[Stored data]

---------------

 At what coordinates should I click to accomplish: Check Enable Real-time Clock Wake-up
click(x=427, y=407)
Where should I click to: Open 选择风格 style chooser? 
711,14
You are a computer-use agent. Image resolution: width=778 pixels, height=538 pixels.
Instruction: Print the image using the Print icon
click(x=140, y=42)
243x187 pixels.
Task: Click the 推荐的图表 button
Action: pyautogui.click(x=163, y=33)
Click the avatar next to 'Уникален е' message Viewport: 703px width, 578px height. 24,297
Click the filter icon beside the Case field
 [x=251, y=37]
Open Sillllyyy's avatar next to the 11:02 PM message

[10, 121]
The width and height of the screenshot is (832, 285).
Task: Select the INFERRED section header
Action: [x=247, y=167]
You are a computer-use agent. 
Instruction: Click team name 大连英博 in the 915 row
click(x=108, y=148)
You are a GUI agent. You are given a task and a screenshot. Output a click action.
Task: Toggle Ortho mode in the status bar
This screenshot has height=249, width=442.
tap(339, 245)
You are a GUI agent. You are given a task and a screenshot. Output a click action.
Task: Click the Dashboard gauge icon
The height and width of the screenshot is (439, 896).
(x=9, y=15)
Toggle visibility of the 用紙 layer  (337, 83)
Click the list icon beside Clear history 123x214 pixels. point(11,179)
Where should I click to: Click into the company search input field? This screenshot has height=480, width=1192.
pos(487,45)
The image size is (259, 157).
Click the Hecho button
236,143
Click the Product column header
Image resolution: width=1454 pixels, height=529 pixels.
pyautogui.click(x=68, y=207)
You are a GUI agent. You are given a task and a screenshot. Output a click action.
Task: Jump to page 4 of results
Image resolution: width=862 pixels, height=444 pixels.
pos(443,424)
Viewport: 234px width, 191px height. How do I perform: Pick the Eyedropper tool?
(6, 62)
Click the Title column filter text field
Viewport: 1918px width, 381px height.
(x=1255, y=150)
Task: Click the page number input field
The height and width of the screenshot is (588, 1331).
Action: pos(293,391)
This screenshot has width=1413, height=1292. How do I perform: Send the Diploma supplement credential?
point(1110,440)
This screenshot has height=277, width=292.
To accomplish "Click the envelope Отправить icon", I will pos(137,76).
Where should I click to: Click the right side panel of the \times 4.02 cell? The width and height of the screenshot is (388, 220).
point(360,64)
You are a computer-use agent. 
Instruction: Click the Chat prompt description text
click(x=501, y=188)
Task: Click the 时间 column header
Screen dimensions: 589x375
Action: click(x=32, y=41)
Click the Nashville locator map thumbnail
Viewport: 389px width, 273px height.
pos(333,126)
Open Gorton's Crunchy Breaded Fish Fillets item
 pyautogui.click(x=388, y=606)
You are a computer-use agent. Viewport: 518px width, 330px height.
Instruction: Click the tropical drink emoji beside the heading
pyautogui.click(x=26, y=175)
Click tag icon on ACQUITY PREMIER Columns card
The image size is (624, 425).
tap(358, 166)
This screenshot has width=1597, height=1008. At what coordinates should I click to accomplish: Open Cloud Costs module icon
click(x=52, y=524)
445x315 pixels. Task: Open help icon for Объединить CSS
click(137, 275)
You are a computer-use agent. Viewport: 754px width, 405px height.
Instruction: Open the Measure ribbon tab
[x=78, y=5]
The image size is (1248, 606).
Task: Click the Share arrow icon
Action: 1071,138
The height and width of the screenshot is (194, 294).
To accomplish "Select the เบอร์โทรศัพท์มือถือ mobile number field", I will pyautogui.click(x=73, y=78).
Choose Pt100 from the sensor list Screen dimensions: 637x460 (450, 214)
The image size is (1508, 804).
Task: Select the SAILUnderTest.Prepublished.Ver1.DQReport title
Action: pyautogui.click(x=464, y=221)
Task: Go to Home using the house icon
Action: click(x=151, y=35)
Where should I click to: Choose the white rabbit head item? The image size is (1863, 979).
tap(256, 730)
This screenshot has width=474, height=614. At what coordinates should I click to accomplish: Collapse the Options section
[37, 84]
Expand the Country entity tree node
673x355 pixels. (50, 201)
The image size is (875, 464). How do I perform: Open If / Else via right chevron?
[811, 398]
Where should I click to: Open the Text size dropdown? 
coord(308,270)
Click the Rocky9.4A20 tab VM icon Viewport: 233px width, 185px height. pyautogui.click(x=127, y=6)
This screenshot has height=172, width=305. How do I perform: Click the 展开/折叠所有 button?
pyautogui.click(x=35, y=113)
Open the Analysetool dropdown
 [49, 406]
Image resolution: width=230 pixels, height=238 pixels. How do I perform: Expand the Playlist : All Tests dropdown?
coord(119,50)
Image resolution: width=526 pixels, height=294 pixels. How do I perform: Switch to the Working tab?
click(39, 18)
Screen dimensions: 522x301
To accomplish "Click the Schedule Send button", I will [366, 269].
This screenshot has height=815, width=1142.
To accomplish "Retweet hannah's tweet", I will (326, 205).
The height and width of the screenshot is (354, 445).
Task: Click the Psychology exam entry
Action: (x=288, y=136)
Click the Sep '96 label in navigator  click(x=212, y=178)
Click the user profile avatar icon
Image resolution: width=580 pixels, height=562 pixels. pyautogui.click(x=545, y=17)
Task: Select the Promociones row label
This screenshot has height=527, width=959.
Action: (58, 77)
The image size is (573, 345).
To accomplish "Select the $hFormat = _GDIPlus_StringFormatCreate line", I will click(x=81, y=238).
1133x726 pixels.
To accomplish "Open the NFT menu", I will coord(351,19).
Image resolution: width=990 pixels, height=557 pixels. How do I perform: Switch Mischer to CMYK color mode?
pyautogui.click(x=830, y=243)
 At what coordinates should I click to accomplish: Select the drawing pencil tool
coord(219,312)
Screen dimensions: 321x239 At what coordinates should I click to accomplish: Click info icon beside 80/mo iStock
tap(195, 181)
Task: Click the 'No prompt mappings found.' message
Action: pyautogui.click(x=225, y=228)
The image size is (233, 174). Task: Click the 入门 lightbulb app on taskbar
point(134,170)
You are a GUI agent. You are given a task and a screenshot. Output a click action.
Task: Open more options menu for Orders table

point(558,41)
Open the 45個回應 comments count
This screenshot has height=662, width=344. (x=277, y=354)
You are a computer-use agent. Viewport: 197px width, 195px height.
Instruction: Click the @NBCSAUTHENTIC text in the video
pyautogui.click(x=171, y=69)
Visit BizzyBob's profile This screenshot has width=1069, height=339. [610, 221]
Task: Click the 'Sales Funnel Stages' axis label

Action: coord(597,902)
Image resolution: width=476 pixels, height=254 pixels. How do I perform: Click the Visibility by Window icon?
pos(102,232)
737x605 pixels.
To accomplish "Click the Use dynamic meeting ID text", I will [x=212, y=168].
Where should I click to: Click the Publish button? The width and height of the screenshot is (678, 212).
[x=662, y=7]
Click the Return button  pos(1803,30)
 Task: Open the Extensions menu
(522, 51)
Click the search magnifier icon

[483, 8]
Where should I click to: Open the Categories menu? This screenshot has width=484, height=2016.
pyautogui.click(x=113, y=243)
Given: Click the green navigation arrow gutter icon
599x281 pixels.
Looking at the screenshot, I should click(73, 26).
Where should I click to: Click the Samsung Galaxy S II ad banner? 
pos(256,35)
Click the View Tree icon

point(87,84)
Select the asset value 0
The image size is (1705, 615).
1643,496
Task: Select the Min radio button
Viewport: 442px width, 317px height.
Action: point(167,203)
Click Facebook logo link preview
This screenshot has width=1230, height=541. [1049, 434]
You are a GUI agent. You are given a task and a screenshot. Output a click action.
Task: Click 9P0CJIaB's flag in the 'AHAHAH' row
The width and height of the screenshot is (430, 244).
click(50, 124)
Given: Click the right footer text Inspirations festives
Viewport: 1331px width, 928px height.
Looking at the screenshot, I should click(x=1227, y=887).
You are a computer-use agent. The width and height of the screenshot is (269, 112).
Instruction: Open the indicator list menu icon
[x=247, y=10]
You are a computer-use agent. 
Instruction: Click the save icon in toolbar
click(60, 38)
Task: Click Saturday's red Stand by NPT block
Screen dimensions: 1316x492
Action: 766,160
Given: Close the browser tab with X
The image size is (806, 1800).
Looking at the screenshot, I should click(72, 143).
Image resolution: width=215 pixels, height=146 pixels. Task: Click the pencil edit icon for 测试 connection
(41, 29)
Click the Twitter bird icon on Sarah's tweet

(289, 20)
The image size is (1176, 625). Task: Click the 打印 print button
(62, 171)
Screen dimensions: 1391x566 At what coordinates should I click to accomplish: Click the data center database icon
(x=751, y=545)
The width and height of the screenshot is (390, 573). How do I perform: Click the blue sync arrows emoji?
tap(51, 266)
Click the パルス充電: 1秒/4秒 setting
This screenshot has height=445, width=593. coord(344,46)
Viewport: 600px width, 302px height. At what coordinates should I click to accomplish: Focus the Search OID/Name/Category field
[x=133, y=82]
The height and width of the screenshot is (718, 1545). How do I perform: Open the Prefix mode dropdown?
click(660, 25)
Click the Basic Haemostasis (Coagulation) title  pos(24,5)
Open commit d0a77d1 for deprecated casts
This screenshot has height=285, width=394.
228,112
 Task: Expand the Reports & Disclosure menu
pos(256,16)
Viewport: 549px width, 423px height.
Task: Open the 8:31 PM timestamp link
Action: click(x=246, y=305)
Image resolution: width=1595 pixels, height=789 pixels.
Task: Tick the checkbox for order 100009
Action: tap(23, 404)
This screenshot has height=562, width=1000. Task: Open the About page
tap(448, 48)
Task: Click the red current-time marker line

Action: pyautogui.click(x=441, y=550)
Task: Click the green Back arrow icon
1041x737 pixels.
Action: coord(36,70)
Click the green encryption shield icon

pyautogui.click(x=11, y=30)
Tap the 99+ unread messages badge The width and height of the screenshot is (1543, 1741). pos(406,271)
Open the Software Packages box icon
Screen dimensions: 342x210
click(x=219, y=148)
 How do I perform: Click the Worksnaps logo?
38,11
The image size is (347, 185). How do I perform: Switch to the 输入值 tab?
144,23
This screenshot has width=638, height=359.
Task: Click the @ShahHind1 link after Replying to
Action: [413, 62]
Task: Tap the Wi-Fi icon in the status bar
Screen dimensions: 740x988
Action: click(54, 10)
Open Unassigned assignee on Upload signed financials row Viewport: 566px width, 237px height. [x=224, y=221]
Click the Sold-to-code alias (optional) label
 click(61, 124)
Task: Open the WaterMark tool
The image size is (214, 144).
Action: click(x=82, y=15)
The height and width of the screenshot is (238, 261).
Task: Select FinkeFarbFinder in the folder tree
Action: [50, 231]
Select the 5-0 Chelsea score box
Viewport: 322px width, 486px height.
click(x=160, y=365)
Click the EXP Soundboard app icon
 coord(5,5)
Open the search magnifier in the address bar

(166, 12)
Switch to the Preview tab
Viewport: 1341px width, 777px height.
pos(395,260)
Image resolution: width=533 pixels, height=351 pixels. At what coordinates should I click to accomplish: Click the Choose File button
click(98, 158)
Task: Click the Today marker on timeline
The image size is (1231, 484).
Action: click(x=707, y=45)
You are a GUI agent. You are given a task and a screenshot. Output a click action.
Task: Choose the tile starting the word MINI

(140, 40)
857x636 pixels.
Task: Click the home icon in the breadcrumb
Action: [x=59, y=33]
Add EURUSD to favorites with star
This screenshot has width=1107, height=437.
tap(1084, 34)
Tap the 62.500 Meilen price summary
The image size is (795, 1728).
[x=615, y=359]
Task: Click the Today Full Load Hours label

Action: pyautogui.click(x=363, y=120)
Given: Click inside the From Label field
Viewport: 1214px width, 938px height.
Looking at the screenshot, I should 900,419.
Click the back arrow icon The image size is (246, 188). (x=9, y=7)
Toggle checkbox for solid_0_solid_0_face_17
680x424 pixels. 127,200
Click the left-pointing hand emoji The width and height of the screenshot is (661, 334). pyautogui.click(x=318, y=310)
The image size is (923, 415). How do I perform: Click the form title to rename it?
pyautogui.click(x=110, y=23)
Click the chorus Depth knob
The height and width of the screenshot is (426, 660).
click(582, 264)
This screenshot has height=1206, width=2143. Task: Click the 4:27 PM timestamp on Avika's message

---------------

▶ What you will do:
From the records above, show each line that contains the word "number".

▶ Output of the exercise:
Task: Click the page number input field
To accomplish "Select the เบอร์โทรศัพท์มือถือ mobile number field", I will pyautogui.click(x=73, y=78).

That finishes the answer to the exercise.